The right to contract, of course, is not sacrosanct and does not stand above the general welfare. A myriad of cases in this country have held that freedom of contract must give way to the overriding necessity of society in insuring domestic tranquility and protecting the public health, safety and morals, and providing for the general welfare. Thus, without regard to contracts entered into by the parties, the police power in protecting the nation's supplies of food and medicine, spending the public treasury, regulating its traffic, preserving its waters, zoning its lands, maintaining its schools and public institutions, regulating its industries and agriculture, and in a multitude of other functions affecting the public interest, have been held paramount and within the constitutional power of government. But this has never been done under any theory, tacit or express, that the freedom to contract—among individuals and with government—is not a valuable civil right and one cherished by both constitutions. The legislature, in enacting this statute, ignored this salient precept and imparted a supervisory and awesome quality to the exercise of the police power of the state.
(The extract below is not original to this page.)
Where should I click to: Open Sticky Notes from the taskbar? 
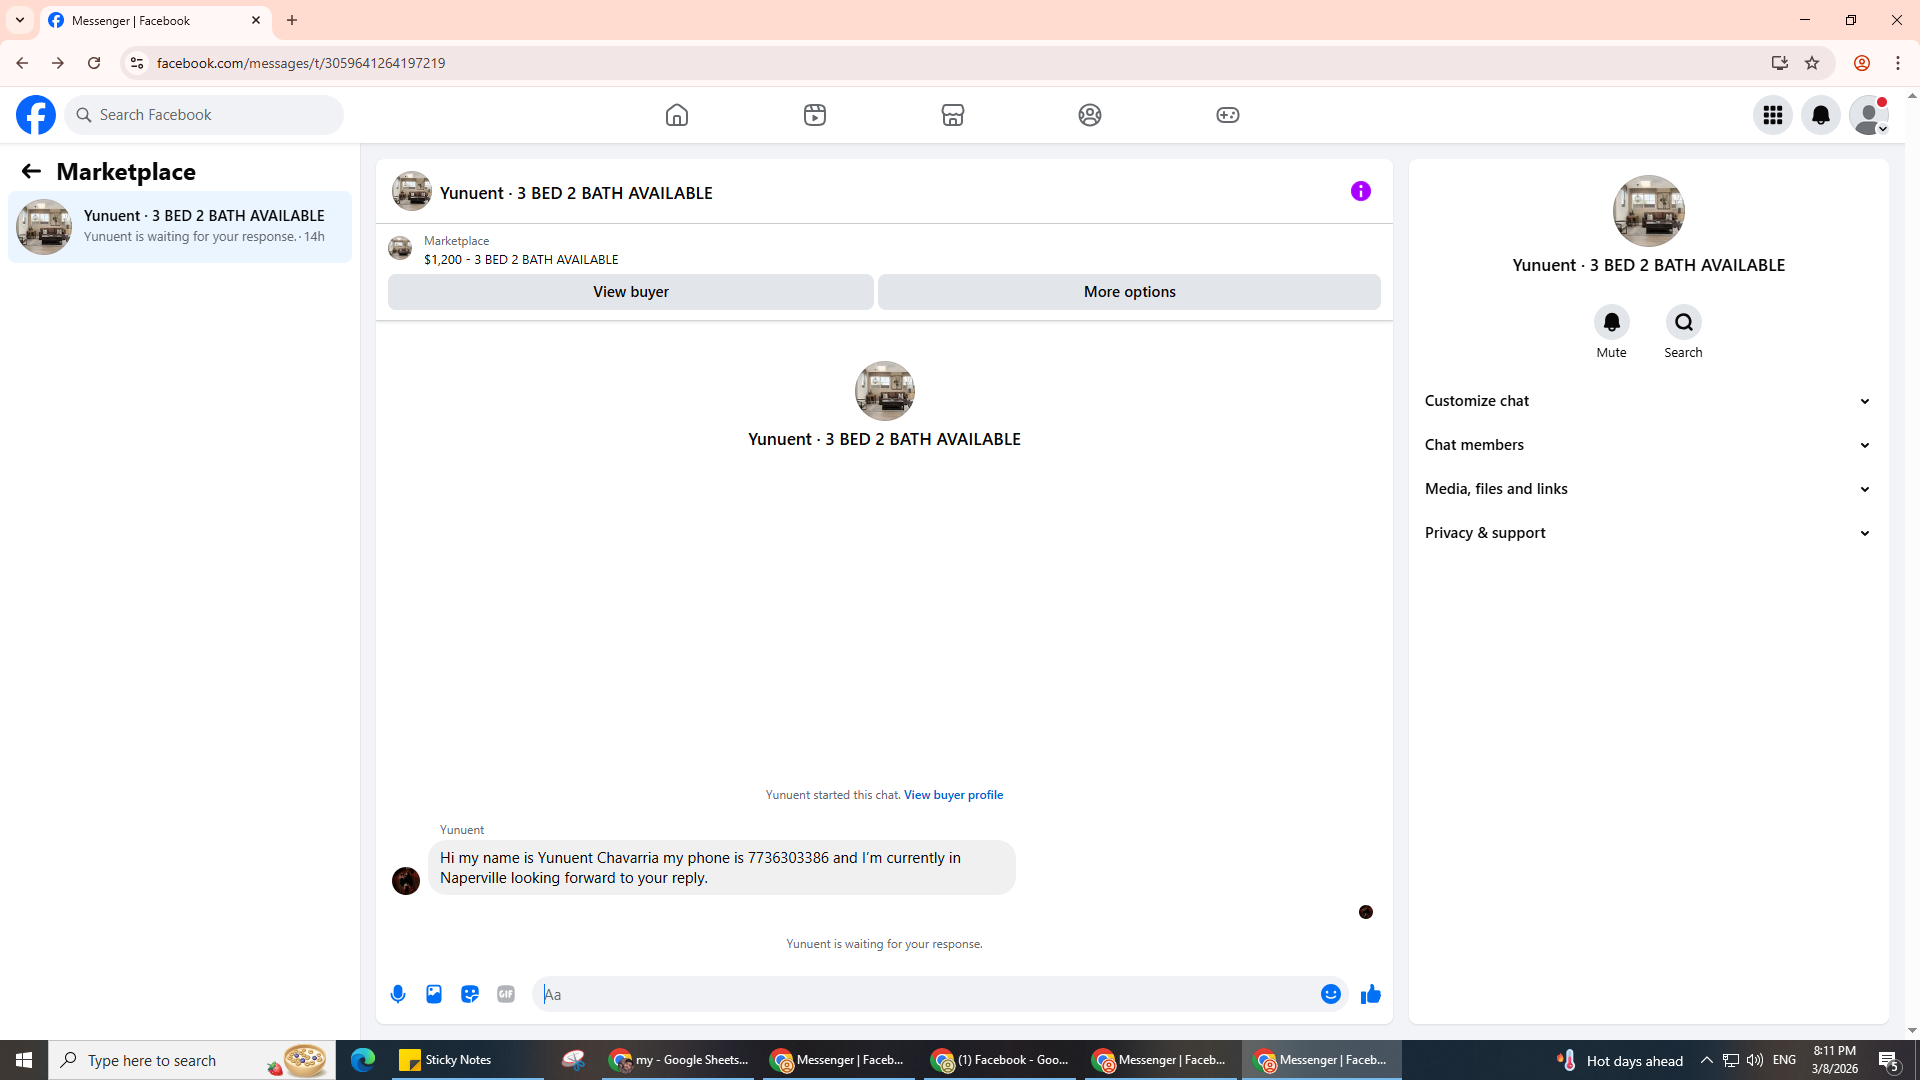pyautogui.click(x=445, y=1060)
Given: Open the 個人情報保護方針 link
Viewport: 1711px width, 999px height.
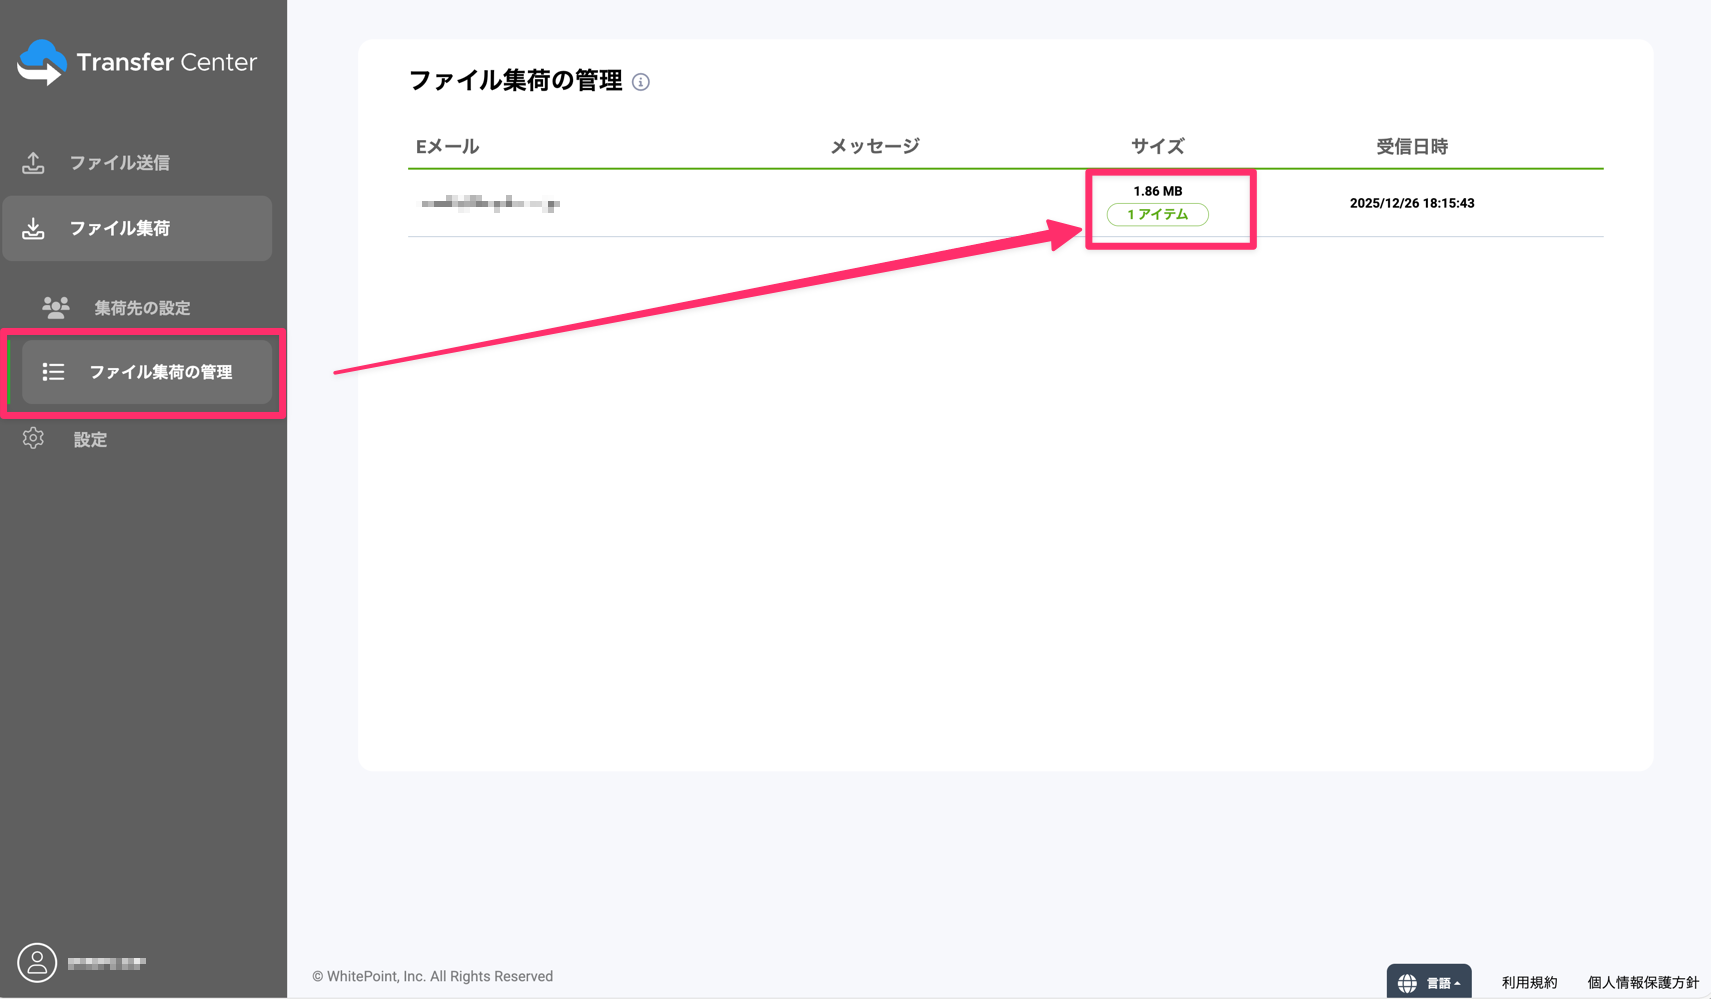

To sustain this statute would leave the state virtually unrestricted and unlimited in the exercise of its police power—a power which is neither mentioned nor described in either constitution.
Finding no such overriding power in the legislative and executive branches of government under our written constitution, we therefore affirm.
Rosellini, Neill, and Stafford, JJ., concur.
Hamilton, C.J., concurs in the result.
No person shall be deprived of life, liberty or property without due process of law (Const. art. 1, § 3) or his contracts impaired (U.S. Const. art. 1, § 10).